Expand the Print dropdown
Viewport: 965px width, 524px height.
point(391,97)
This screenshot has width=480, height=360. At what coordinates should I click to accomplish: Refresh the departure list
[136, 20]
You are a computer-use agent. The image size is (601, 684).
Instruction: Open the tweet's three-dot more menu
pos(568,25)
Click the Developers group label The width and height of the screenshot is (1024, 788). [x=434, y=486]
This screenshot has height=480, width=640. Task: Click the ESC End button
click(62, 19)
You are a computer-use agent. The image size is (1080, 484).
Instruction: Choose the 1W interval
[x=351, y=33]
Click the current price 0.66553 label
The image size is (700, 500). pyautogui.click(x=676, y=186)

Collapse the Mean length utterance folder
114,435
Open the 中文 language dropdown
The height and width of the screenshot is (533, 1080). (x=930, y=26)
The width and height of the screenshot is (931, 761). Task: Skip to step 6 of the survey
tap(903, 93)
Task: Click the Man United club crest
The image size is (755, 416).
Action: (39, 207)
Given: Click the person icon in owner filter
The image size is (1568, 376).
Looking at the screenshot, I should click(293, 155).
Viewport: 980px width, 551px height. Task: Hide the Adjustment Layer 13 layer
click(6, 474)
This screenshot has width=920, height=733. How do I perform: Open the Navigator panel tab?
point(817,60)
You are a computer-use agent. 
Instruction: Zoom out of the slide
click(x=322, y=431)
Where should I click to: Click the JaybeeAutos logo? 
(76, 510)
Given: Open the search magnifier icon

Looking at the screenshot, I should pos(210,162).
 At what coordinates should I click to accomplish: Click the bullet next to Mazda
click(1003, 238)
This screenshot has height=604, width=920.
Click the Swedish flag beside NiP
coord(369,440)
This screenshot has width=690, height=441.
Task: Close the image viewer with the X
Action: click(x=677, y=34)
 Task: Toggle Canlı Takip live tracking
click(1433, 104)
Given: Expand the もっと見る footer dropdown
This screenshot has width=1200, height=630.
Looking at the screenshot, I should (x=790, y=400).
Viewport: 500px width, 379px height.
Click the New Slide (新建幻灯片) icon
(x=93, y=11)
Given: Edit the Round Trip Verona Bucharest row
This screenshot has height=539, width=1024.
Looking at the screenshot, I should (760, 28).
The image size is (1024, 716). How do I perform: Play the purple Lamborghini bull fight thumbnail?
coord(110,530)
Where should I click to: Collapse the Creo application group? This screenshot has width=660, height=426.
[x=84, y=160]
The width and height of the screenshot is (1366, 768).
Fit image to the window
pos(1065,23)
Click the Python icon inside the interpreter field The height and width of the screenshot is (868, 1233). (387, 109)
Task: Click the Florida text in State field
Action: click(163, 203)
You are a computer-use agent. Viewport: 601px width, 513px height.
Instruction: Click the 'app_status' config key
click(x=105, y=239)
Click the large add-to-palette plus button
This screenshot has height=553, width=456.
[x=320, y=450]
====
▶ **Task description**
Could you report every line of the material that contains the string "Expand"?

▶ **Solution for this exercise**
Expand the Print dropdown
Given: Expand the もっと見る footer dropdown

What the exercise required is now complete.